5. A ausência de confirmação de dados pessoais do citado e o registro na certidão do Oficial de Justiça de número de telefone que diverge do constante nos autos geram dúvidas acerca da identidade do receptor da mensagem. Além disso, a ausência de questionamento sobre o endereço atualizado do citado pode inviabilizar futuras intimações.
6. Ordem concedida para declarar a nulidade da citação efetuada por WhatsApp e determinar a realização da citação do paciente por meio de mandado a ser cumprido pessoalmente por Oficial de Justiça, ressalvada a hipótese de comparecimento pessoal do paciente” (TJDFT. HC n. 0703918-67.2021.8.07.0000, julgado em 18/2/2021. Relator: Des.
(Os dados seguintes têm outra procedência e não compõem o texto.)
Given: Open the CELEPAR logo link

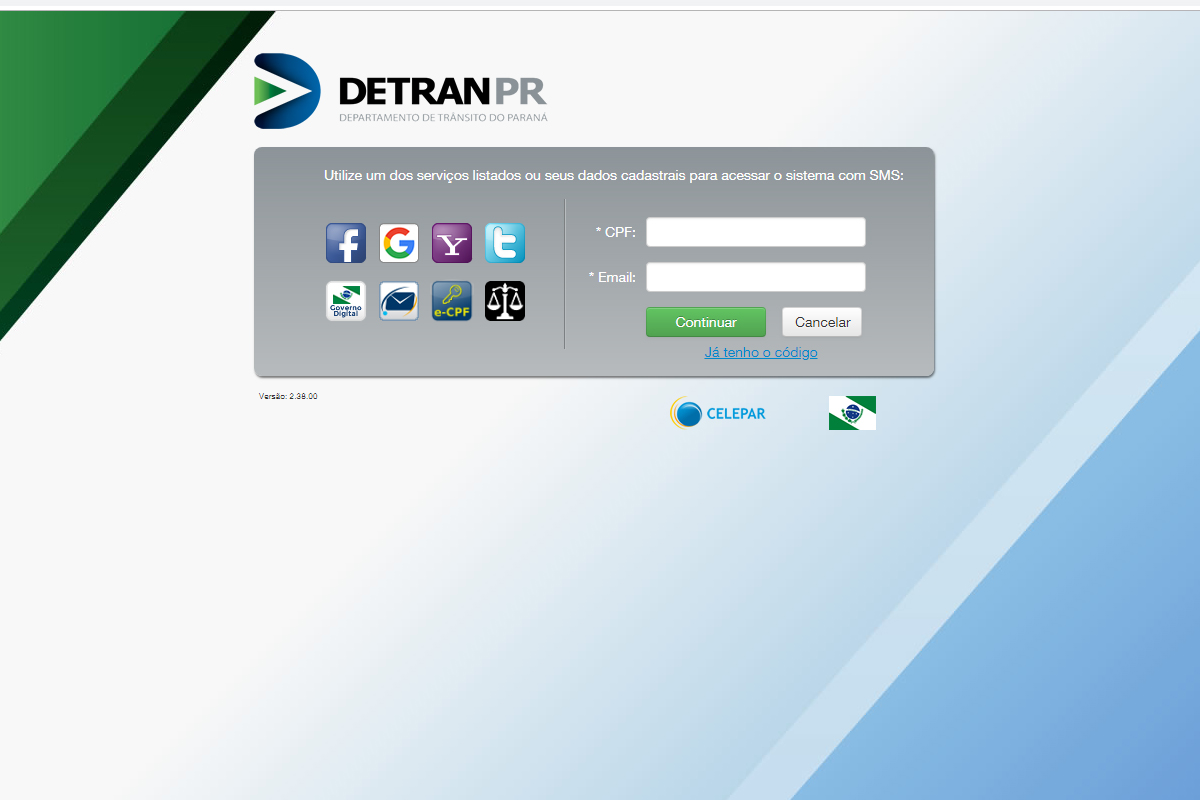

Roberval Casemiro Belinati).
Por isso, com a devida vênia, pensamos que autorizar o ato citatório em ações penais por meio de aplicativos eletrônicos é uma afronta à lei. E, ainda que fosse legalmente possível, a sua validade estaria condicionada à efetiva comprovação do ato citatório eletrônico.
Isso porque, apesar da fé pública que guarnece os atos praticados por Oficiais de Justiça, o que se verifica, na prática, é que a realização da citação eletrônica vem desprovida da efetiva comprovação da identidade do proprietário ou do usuário da linha telefônica, já que não juntam aos autos documento de identidade do destinatário da citação, nem mesmo uma fotografia; não demonstram o conteúdo da conversa eletrônica entabulada com o suposto réu; e não comprovam que a mensagem foi visualizada ou respondida pelo acusado.
De se concluir, então, que o processo eletrônico e a tecnologia em geral, apesar de serem aliados de todos os operadores do Direito, não autorizam o cumprimento de atos processuais em desacordo com a lei, ainda que sobre o pretexto da celeridade.